As of right now I would not plead ignorance and abstain but would
vote a definite NO. I have several reasons:
Yes, and while I haven't commented on this for fear of muddying waters
which most folks already find sufficiently opaque, it would be
possible to use relativistic tenses (and related predicates, of
course) in a loose metaphorical way when other communication rates
dominate the discussion.
If all of these gadgets turn out *not* to have been working for the
last century, I will be as surprised as if New York city turns out to
have been a media hoax. (I am *not* asserting that either is
absolutely impossible. But I've been to New York and I've spent years
studying particle interactions in bubble chambers, and you'll have to
come up with an awfully good story to convince me I've been had...)
Sure, and clocks may start running backwards and fairy godmothers may
fill the air. Nobody is claiming otherwise, we're just trying to
figure out how to deal with the things we *know* about. Rod Serling
can fend for himself.
The above example is still pretty Newtonian in most respects: all the
events are in the same inertial frame of reference, so our RNA logs
can still be synchronized sensibly: we can maintain the illusion of
"simultaneous" to some extent. With a more complex scenario involving
observers on independently moving relativistic spacecraft, (or a
computer designed using optically coupled relativistic electrons
confined in suitable magnetic structures) we could remove this prop as
well.
past
present
future
I see that this is an example where the choice of observer frame of reference
may lead to a different truth value for the claim 'A is before B', in short
'A is before B to observer C (in reference frame D?)'. That the observer
and reference frame are necessary to the truth value does not negate that
the statement is either true or false given the observer and reference frame.
Or at least I don;t understand th example if it is indeterminite given such
knowledge.
Around a specified reference event the null (lightwave) cone divides the
universe into past, future, and a large zone between them with can only
be reached by faster-than-light travel and which hence can neither
influence nor be influenced by the reference event (if we lack FTL).
It is very reasonable to me to call this the "present". The null cone
is independent of coordinates so the "past" and "future" need no
reference frame specified. However, by proper choice of coordinates
the time of any "present" event can be forced before or after the
reference, but that time difference has no physical significance. In
such a situation it would be better to say that "A is relativistically
disconnected from B"; of course the gismu now assigned to "present" or
"simultaneous" would be used.
Jeff has some interesting ideas concerning events that extend over a
region of time and space. However, given that Lojban tenses are
somewhat extendible, I think we can wait until star travel arrives to
deal with that problem :-)
One of the themes I've been playing (more of a bagpipe drone :-) is
that, with a relativistically sensible tense set, "A is before B" is
observer-independent -- it will be true for one observer only if it is
true for all observers. It is only the Newtonian tenses which have
the irritating property of being partly in the eye of the beholder.
But why only 4 tenses?

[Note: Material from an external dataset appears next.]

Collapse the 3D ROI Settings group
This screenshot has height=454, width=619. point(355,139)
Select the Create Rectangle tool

You just argued that there might be 5 needed.
And given some of the strage theories like superstring theory with its 8
dimensions, why not 8 tenses (assuming that tense is relevant to the others).

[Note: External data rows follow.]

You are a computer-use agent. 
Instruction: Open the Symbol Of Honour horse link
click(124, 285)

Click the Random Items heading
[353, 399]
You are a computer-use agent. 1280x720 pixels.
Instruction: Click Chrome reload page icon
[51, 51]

I thought 10 was the most popular number ... ? Anyhow, the "extra"
dimensions are rolled up too small to matter. How wide is the
universe? Smaller than a proton -- if you travel through any of the
last six dimensions, har har!
I find it hard to take tachyons seriously. You can look through your
legs and see the world upside down. You can look at electrons as
positrons going backwards in time. Yawn.
Lojban is already VERY avant garde among human languages in making time and
space tenses almost completely symmetric gramamtically. We haven't left in
the time travel tenses, but there is an obvious spot in the grammar if they
are ever needed. Otherwise, the structures for time and space are identical.
But separate in the default because MOST people don;t think in terms of time
and space in the same breath. Lojban at least allows you to.
Aye, and there's the rub: To think and speak relativistically takes
four tenses, to think and speak in the Newtonian model takes only
three. Loglan adamantly restricts you to three. Repeat after me:
You *will* think Newtonianly!
You *will* think Newtonianly!
You *will* think Newtonianly!
...
Wherever practical, we;ve designed choices into the language that seem to
remove a constraint - to make something obligatory in most langauges optional
in Lojban. Our tense system is arguyably the most powerful such in human
langauge, though I occassionally find places where given infinite lexeme
size we might do better. I challenge Jeff and anyone else to actually look
at the tense grammar and the lexeme members we have. You'll blow your mind.
(In Lojban you can orbit a point in time, whatever that might mean.) If
Jeff and others can come up with a way that breaks it and is needed for human
communication, though, then we should consider further change. But the window
of time to do this is small, so start studying!!!
I reserve judgement about whether you are just daft, Jeff, or maybe ornery :-)
I also have no idea how trivial the question is. We've spent far longer
discussing more trivial points in the Loglan design before. If a change to
the language design is really needed, it is not too trivial.
Because I don't know, it is NOT a waste of time. The baseline grammar is up
he flaws in the language before the textbook is done and the dictionary, and
the language design is frozen, probably indefinitely for points like these.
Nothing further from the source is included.